Parmi les énumérations, on trouve par exemple le désir d’efforts communs dans la lutte contre la pauvreté, le chômage des jeunes et plus de cohésion, notamment entre l’Europe occidentale et l’Europe orientale. Après, comme expliqué précédemment, le récit de la paix et de la prospérité a longtemps prévalu, on pourrait supposer que de nombreuses personnes souhaitent maintenant un récit de justice.

Le désir de possibilités de co-création a également été mentionné. Un grand nombre de personnes ont souligné qu’elles aimeraient voir plus de formats comme ces tables rondes, mais aussi des outils participatifs de l’Union européenne elle-même. La conférence sur l’avenir de l’Europe a été mentionnée de manière remarquablement rare, ce qui suggère qu’elle n’est pas largement connue parmi les participants.

Au total, il existe un grand désir d’échanges sur les questions européennes. Surtout parmi ceux qui ont très rarement participé à des formats comparables, déclarent qu’ils en savent peu sur le sujet, mais qu’ils sont très intéressés. Les différences dans le niveau d’information sur l’Union européenne (ses sujets, son fonctionnement, ses institutions et ses territoires) sont frappantes. Cependant, le degré d’information a peu à voir avec la sympathie ou l’antipathie à l’égard de l’UE.

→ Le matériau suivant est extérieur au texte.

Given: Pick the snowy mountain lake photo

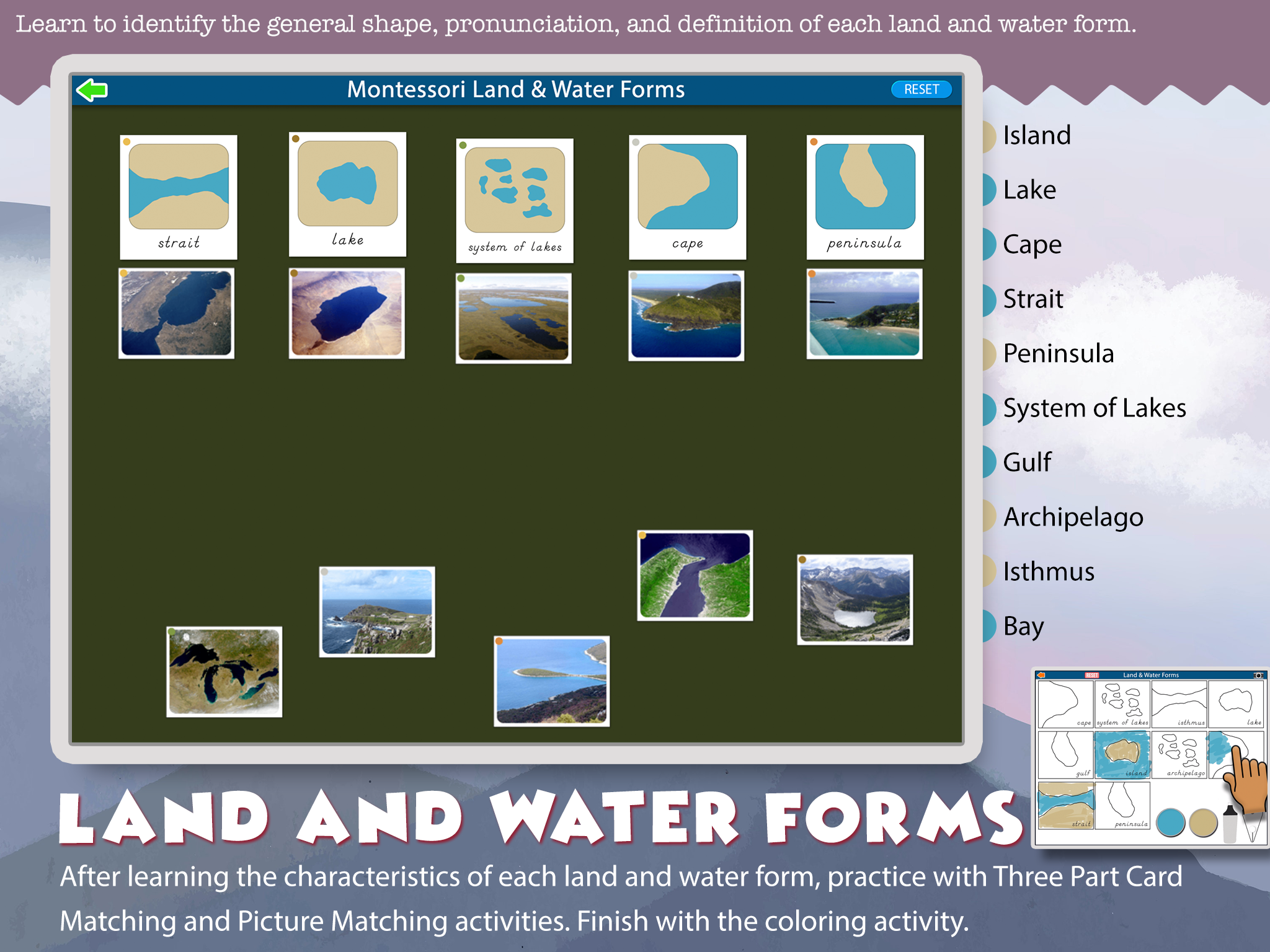Looking at the screenshot, I should 855,599.
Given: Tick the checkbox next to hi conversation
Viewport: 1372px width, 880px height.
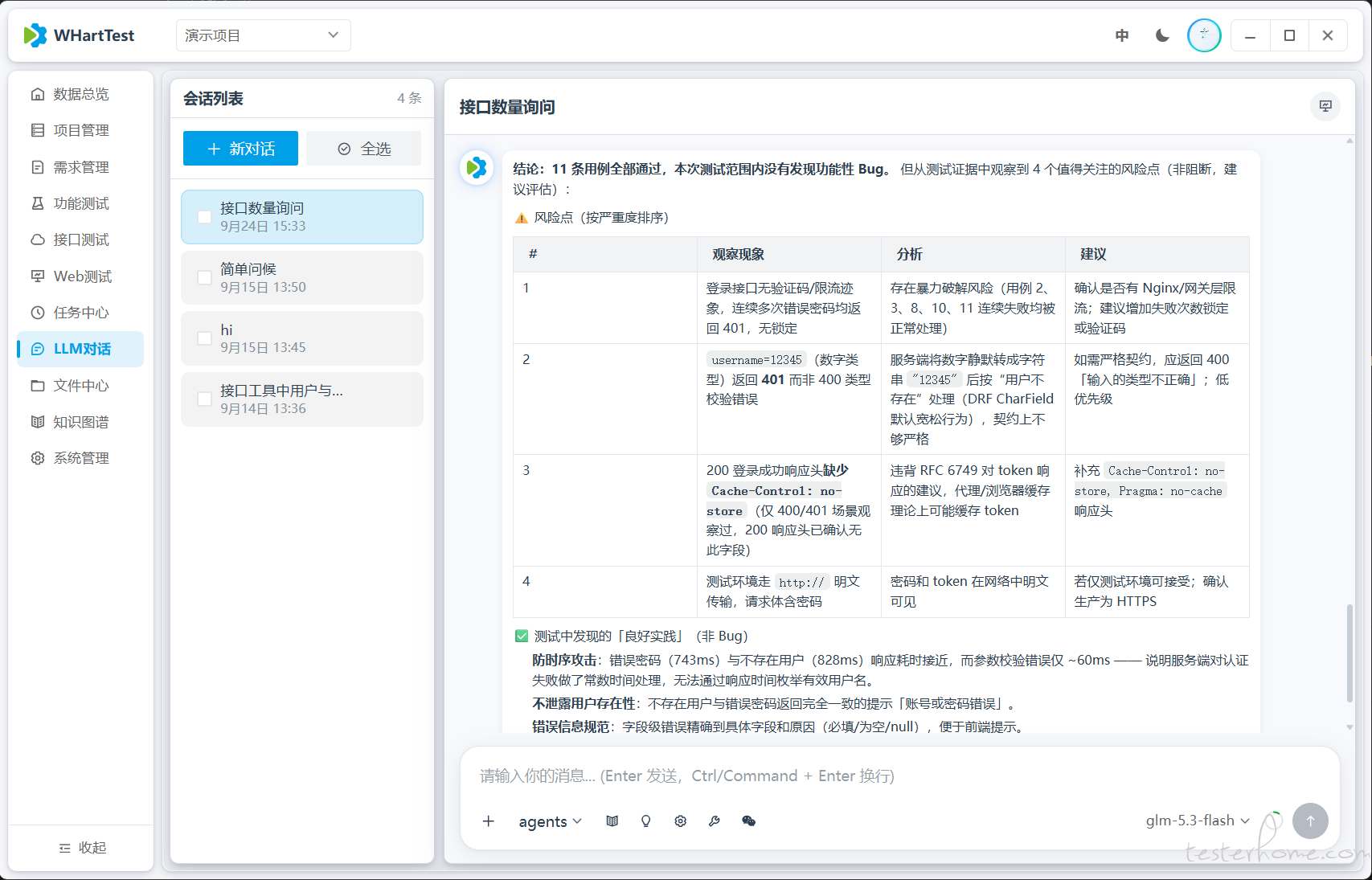Looking at the screenshot, I should (204, 338).
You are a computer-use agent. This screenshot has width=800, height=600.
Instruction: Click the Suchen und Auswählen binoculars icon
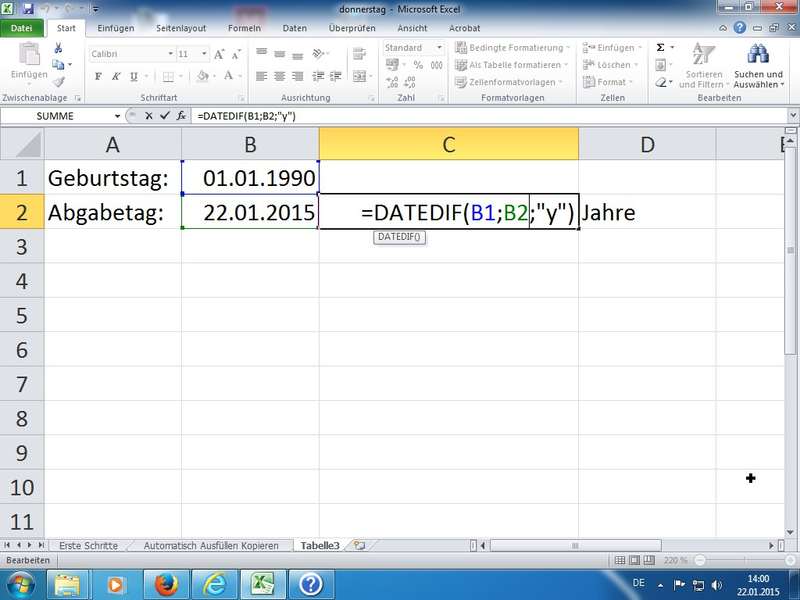coord(757,55)
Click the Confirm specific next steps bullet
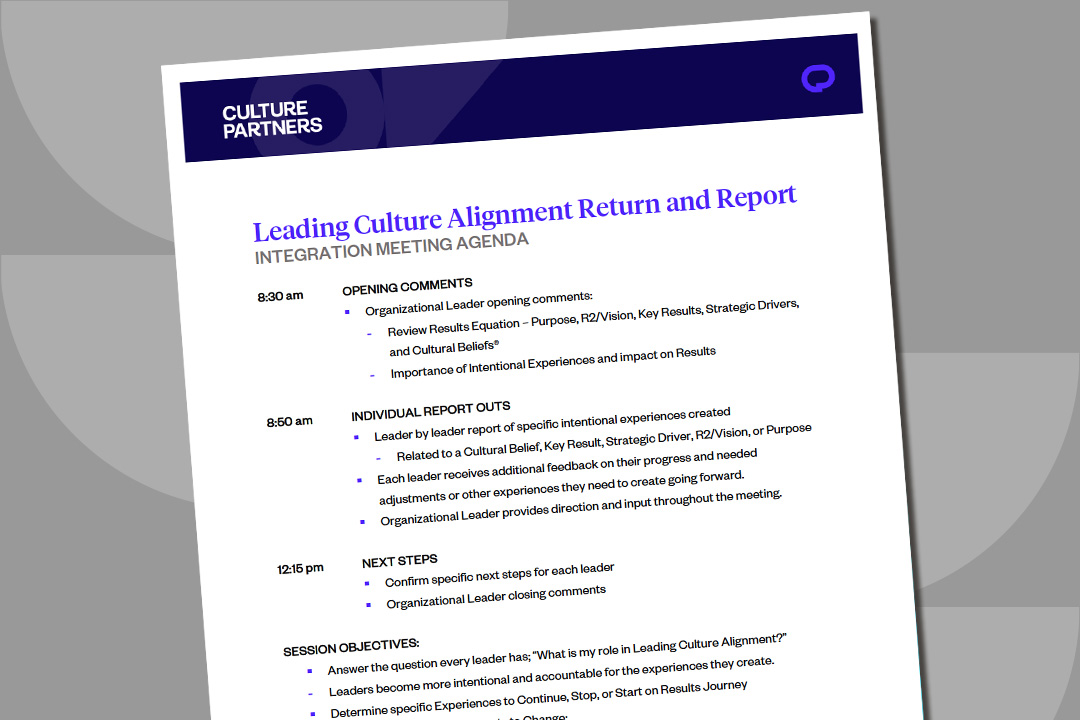The width and height of the screenshot is (1080, 720). tap(499, 575)
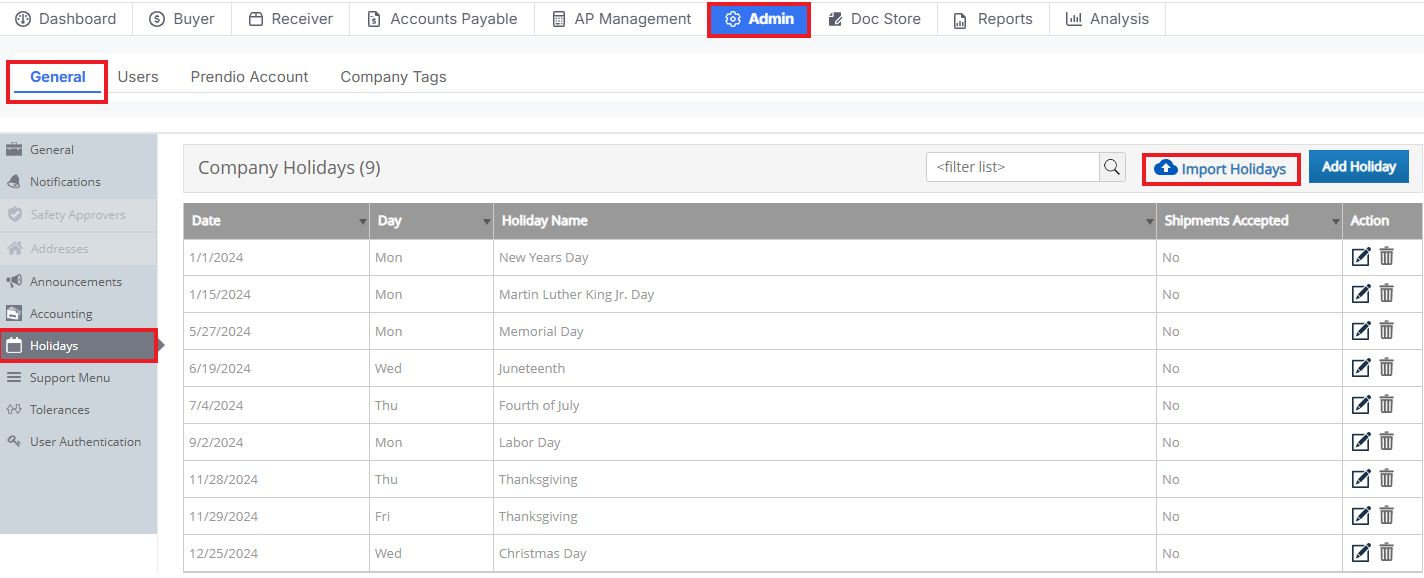The image size is (1424, 578).
Task: Click the Add Holiday button
Action: pyautogui.click(x=1358, y=167)
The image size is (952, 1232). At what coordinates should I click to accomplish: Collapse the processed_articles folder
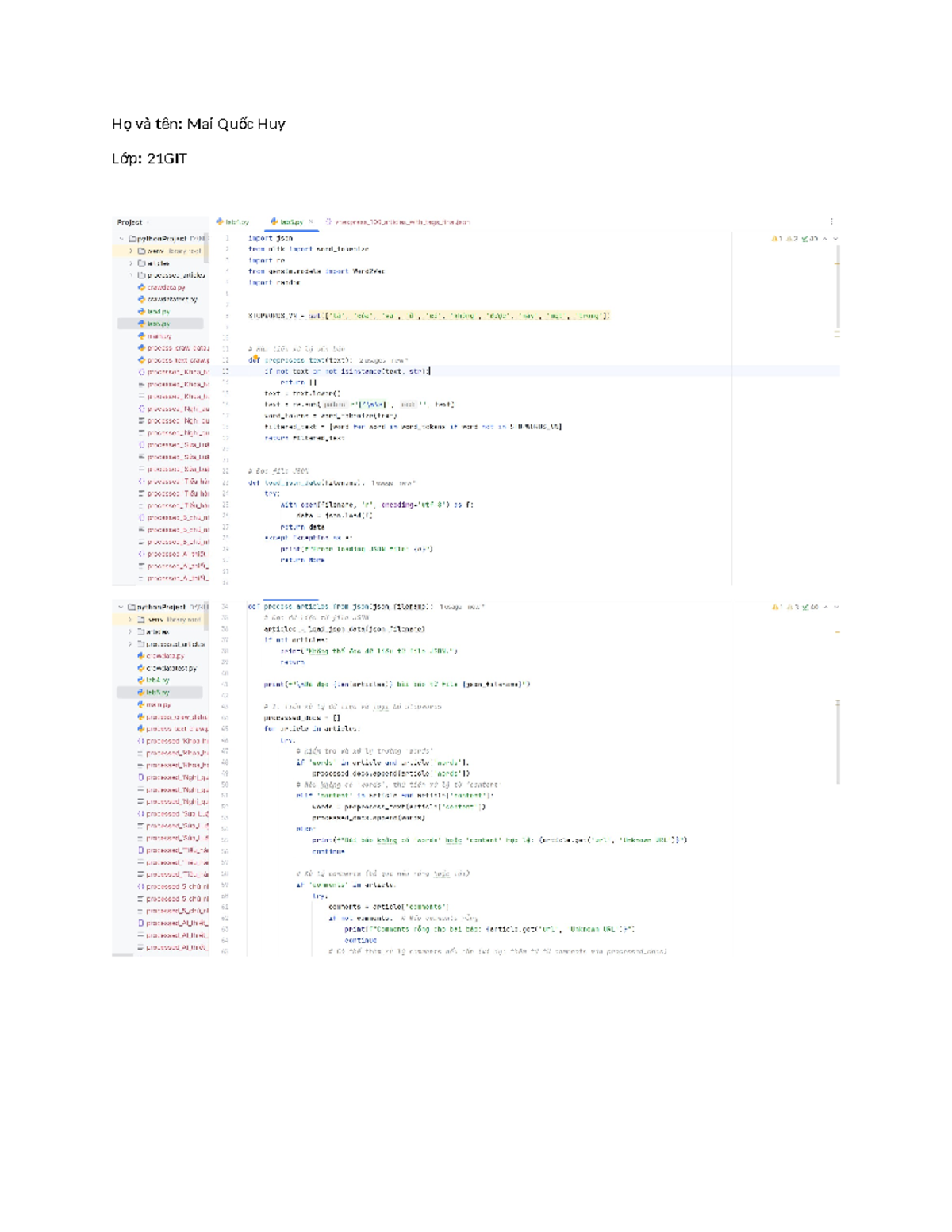pyautogui.click(x=130, y=274)
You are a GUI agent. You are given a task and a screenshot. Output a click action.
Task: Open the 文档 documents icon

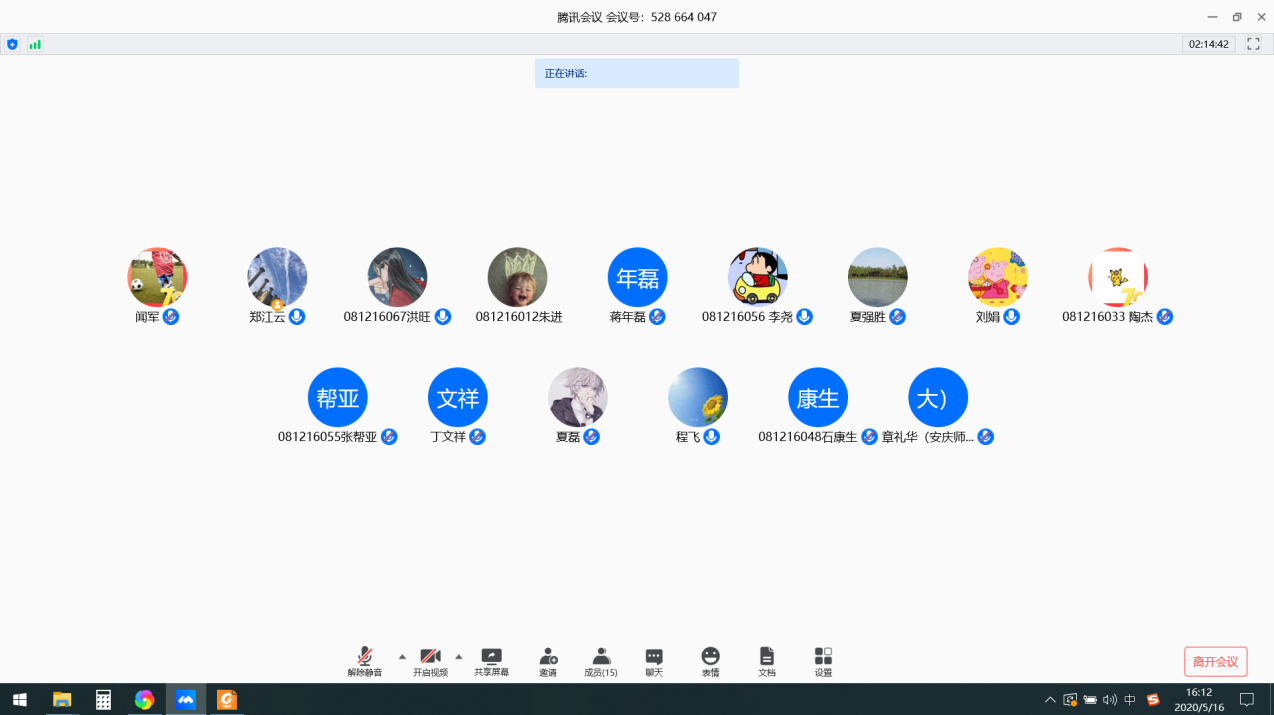[767, 660]
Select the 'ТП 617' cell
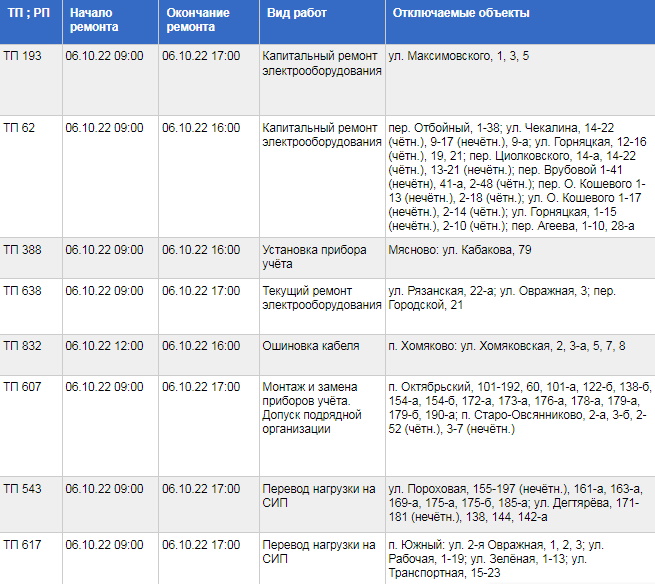 22,544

Les avantages de l’Union perçus comme particulièrement personnels, tels que la liberté de voyager, ont été difficilement vécus récemment en raison des restrictions liées au coronavirus. Il est donc certainement nécessaire de rattraper le retard afin de rendre l’UE à nouveau une expérience positive dans la vie quotidienne. Le sujet qui a été le plus clairement exprimé par presque tous les participants dans le contexte européen est : la justice. Un grand mot, que l’UE ne pourra adopter comme un grand récit nouveau que si les résultats de cette revendication audacieuse sont également visibles dans la politique quotidienne.

Les participants expriment un vif intérêt pour les questions européennes et une volonté de participer à des échanges sur l’avenir de l’UE. La liberté de circulation, autrefois perçue comme un avantage majeur de l’UE, a été mise à l’épreuve par les restrictions liées à la pandémie de coronavirus. Afin de restaurer une expérience positive de l’UE dans la vie quotidienne, il est nécessaire de combler les lacunes en termes d’informations sur l’UE et de renforcer la dimension de justice au sein de l’Union. La demande d’une politique sociale plus solidaire et la lutte contre les inégalités sociales et économiques semblent occuper une place centrale dans les aspirations des participants. Pour que l’UE puisse adopter un récit fort basé sur la justice, il est crucial que les revendications audacieuses se traduisent par des actions concrètes et visibles dans la politique européenne quotidienne.